Before we could wander the countryside to talk to farmers we were required to report to the County Agriculture Manager to get permission. The agricultural manager was out of the office and neither of his two lieutenants was willing to grant us authorization. So we waited for the manager to return. Once he appeared we explained our quest – – merely talk to several individuals in the county. He decided that we needed permission from his boss, the County Commissioner. So we piled into our vehicles and drove across town to another office. Again after waiting, we were ushered into the Commissioner’s office. He and I discovered that we both had served in the army: Mozambican and US, respectively. Consequently we bonded and our team received permission to talk to people.
Later we also had to seek authorization to talk to traders in a farmers’ market…from not one, but two individuals: the business manager and the security manager.

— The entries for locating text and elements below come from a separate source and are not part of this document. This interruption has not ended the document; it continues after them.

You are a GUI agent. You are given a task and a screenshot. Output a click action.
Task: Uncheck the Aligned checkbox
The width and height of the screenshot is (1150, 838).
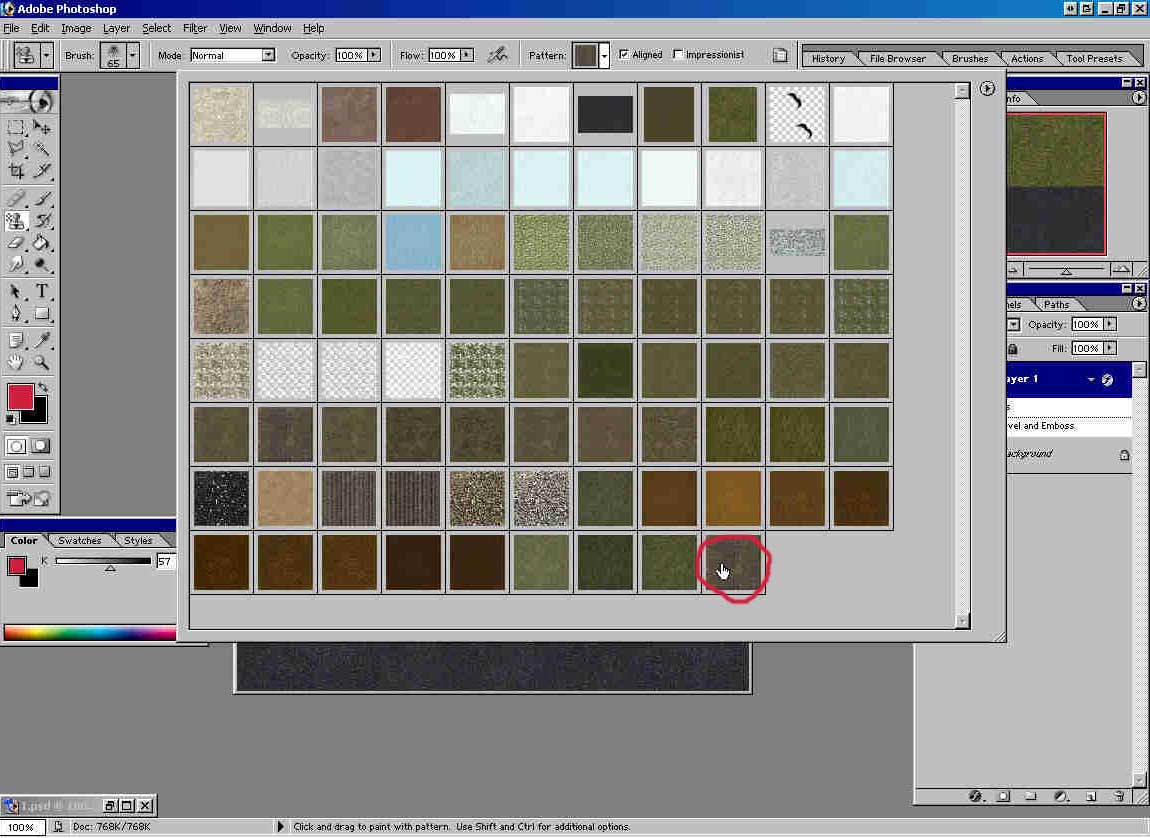(x=625, y=55)
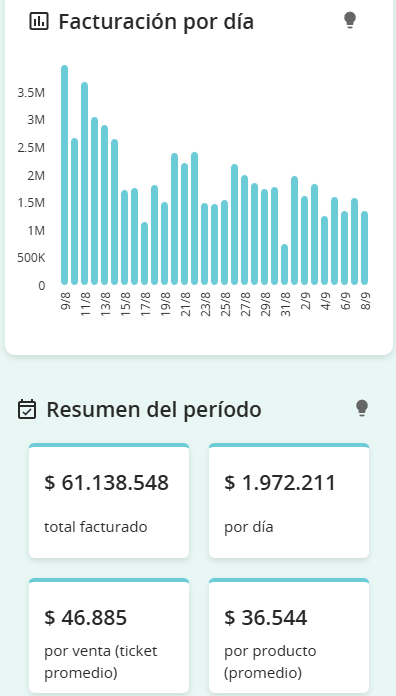This screenshot has height=696, width=396.
Task: Click the bar for date 17/8
Action: (x=144, y=253)
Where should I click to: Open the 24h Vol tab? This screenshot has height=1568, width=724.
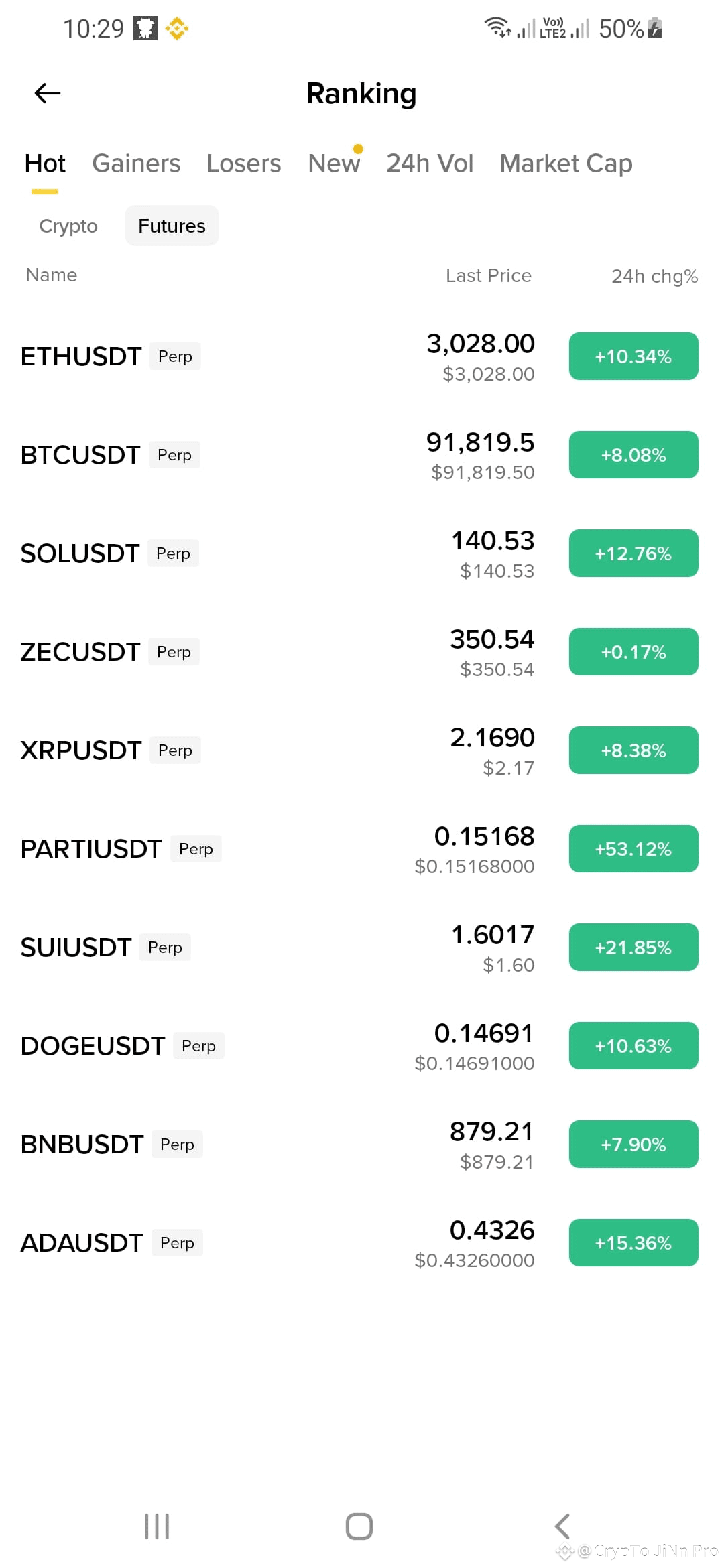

It seems bureaucracy is alive and well in Mozambique. Fun fact: the first official we met, the Agricultural Manager, is the son of the second official we met, the County Commissioner…and was appointed by his dad. So nepotism is thriving here too.
After braving all this bureaucracy and a splash of nepotism, I needed a break. So, I went for a late afternoon jog past a high school that was just letting out. A stranger jogging through the ranks of the students seemed to interest them. I was enthusiastically greeted by shouts of “Americano,” “Branco” (white man), and also, “Mexico.” The Mexico greeting befuddled me, but had they inserted the adjective New in front of Mexico they would have covered my nationality, ethnicity, and state heritage within just a few strides.
The next day we interviewed Stefano Justin, a small scale maize trader. He transports 330 pounds of maize in three large bags on his bicycle: two bags behind the seat and one bag in the bike frame above the pedals. How he is able to ride this way was not clear to me, but he makes two trips daily across the nearby border with Malawi to sell the product in that neighboring country. The customs officials turn a blind eye to small scale businessmen like him crossing the border. Stefano can earn $5 each day through his trading activities. Now $5 dollars per day may not sound like a lot of money, but he assured us that he is able to support his family on this income. This is well above the rate of extreme poverty, pegged at $1.90 per day. But, by the worn state of his clothing and the rickety repair of his bicycle one would never guess that he was earning a robust living at a level twice that of extreme poverty.
Traveling in rural Mozambique is always a visual treat. Alongside the highway were homes of sun dried mud brick topped with grass roofs. So picturesque. The highway itself had few cars, but many, many bicyclists and pedestrians: school kids in uniform, farmers hoisting hoes on their shoulders, and rural vendors flashing small offerings of fruits, vegetables, nuts, and grains. Bags of charcoal and bundles of grass roofing thatch were displayed. The most eye catching of all were the poultry sellers. They stood beside the road holding a live chicken upside down by the legs. As our car passed they would swing the bird right side up causing it to flap its wings vigorously. Passersby could not miss this advertisement – – more eye catching than a neon sign – – Eat Fresh Chicken Tonight.